Lezcano-Mas et al. (2016); Rivera et al. (2018); Verdecia et al. (2018) who found in the foliage of T. diversifolia the presence of Alk, Sap, cardiotonic carbohydrates, tannins, Flv and TS, from low to medium concentrations, quantities that do not affect consumption and digestibility. These compounds are the product of the action of the defense mechanism of plant species; hence, their fluctuations will depend on the behavior of climatic variables, types of soil and nutrient intake; as well as the attack of pests, diseases, and herbivores (Valdivie-Navarro et al., 2020).
Although tannins (table 2) are considered anti-nutritional factors, however, when used in small concentrations in diets, they are efficient bactericides, fungicides, antioxidants, mineral binders, and astringents (Nawab et al., 2020), thus the inclusion of tannins is suggest. These beneficial polyphenols in small amounts in poultry and other non-ruminant diets (Martinez et al., 2021). The results found in the current investigation ratify the low levels of this compound in the foliage of Tithonia, aspects that ratify it as a good local raw material for the formulation of alternative breaths for non-ruminants.
The results for amino acid (table 3) coincide with those reported by Fuentes-Martinez et al. (2019) which reported low concentrations of essential amino acids, when compared to other plant sources such as Phaseolus lunatus, Vigna unguiculata, Cajanus cajan and Vigna radiata with amounts of 42-122 g/kg of protein. These differences are due to the intrinsic characteristics of each species, management, age, part of the plant and geographic area (Miquilena & Higuera-Moros, 2012; Marrugo-Ligardo et al., 2016).
In this sense, Mejías-Díaz et al. (2017) obtained similar results, when carrying out a comparative study of T. diversifolia with several forage species (M. sativa, M. alba, C. clandestinus) and soybean meal where, they found no differences in amino acid content between forages, although it was lower than soybean meal, where on average the forages presented 19 % of protein notably below the 47 % of soybean meal. Hence, the nutritional potential depends to a great extent on its protein quality, on the type and quantity of amino acids it contains, which is a determining factor in its nutritional assessment, since protein quality establishes the contributions of nitrogen and essential amino acids for the animal organism. From a nutritional point of view, protein is a macronutrient present in feed. The importance of the protein present in the diet is due to its ability to provide amino acids to attend to the maintenance of body protein and the increase of this during growth, thus, a better amino acid profile will be able to predict the impact of a new food on productivity and edible production (Basyuni & Wati, 2017; Zhou et al., 2017; Feng et al., 2020).
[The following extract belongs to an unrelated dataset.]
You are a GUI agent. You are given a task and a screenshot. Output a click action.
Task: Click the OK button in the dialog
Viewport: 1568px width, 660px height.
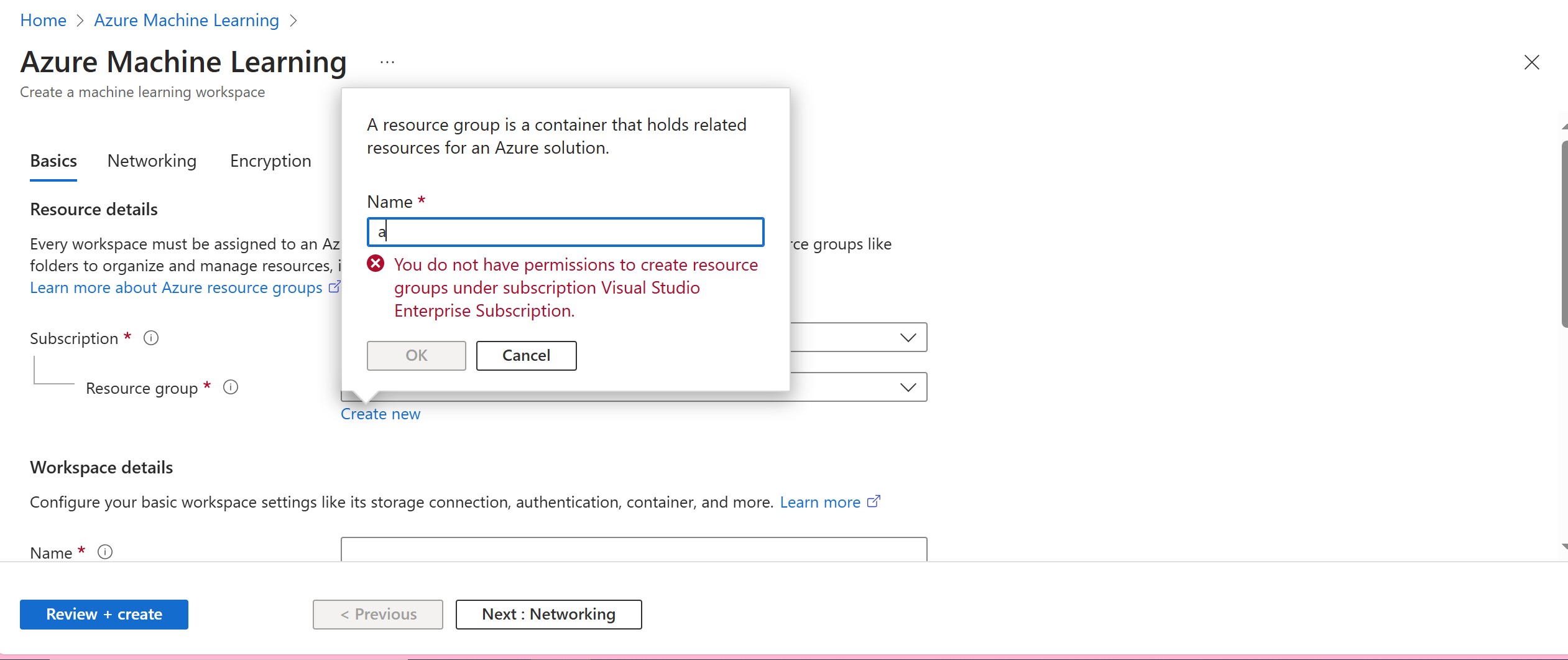coord(415,355)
5. Conclusions and recommendations
The foliage meal of Tithonia diversifolia has an adequate relationship in its chemical composition, with a low content of secondary metabolites and a good balance of essential and non-essential amino acids, these chemical characteristics make this forage an alternative protein feed in the diet of non-ruminant animals.
We recommend carrying out research where the animal response is evaluated, and the inclusion percentages from which the biological response is affected by the presence of secondary metabolites.